The problem was caused by a glitch in an update to Facebook's tools for third-party developers, which allow other apps to connect to Facebook and use its data if users consent.

Thousands of apps such as Spotify, Netflix and Airbnb, as well as quizzes and games, connect to Facebook profiles so that users can find their friends or log in more easily.

Some of these are granted access to users' photos, including photo-printing websites Websites such as Shutterfly and MailPix and photo editing apps that let people touch up their images.

But while these apps are supposed to have access to photos that users have posted on their Facebook timelines, the update wrongly gave wider access to 876 other companies during a 12-day window between September 13 and September 2.

Facebook became aware of the bug in September and fixed it, but did not report it to the IDPC until November 22, even though GDPR requires companies to disclose any breach of personal data within 72 hours.

A Facebook spokeswoman said the company had taken some time to determine whether the breach was serious enough to be reportable, and had met the 72-hour deadline once that was known.

Asked why it had then waited another three weeks to tell the public, the company said it had needed the time to build a system to notify users in multiple languages if their accounts had been affected.

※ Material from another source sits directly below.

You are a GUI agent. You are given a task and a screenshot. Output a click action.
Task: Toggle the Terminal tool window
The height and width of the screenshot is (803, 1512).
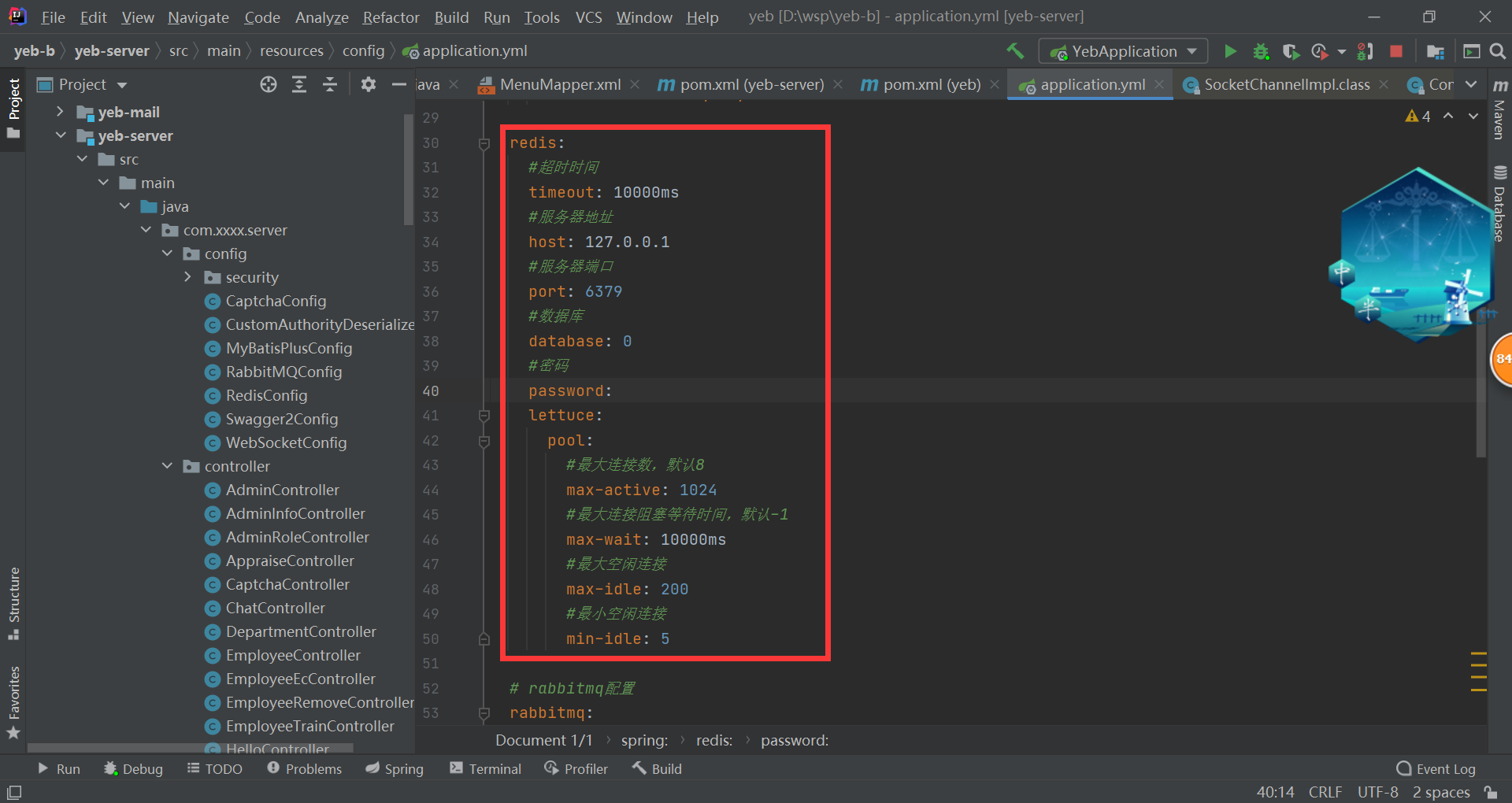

The images exposed included photos from Facebook Stories, which disappear from others people's view after 24 hours, and photos that people had started uploading to Facebook but had not actually posted.

This may happen if a user uploads a photo but then decides they are unhappy with it, or if they lose their internet connecting during the process of posting.

Asked why such photos are stored at all, Facebook said it keeps them for 48 hours in case users wish to finish posting them, and that they are not stored if the user decides not to.

It said that photos from Facebook Stories were only saved if users chose to archive all their pictures, an often which is switched off by default.

A spokeswoman declined to provide a list of the app developers who had access to the photos, saying only that Facebook does not think all of them had actually used that access while it was available.

She said that Facebook was giving all the developers two months to check for and delete any photos they may have downloaded, and that any which failed to prove they had done so would lose their access to Facebook's data.

The Cambridge Analytica breach began when a third-party developer was allowed to harvest user information which was later used in political campaigns.

The documents seized and published by Parliament earlier this month were also concerned with who had access to Facebook's data and under what conditions they could access it.

Commenting on the leak, Mark Zuckerberg said Facebook's crackdown on outside access in 2015 had pervented "a lot of sketchy apps" from harvesting its users' data.

Another glitch, disclosed privately to the company in May and revealed last month, made it possible for malicious websites to quietly siphon personal data out of Facebook users' accounts so long as they were logged into the site.

Marc Rotenberg, executive director of the Electronic Privacy Information Center, called the breach "stunning" and said it was "like a provider sending draft emails".

He told the Washington Post that the breach could put Facebook in breach of an agreement it signed with US trade regulators in 2011 requiring it to improve its privacy practices or face fines.

The company declined to comment on how many people had been affected in the UK.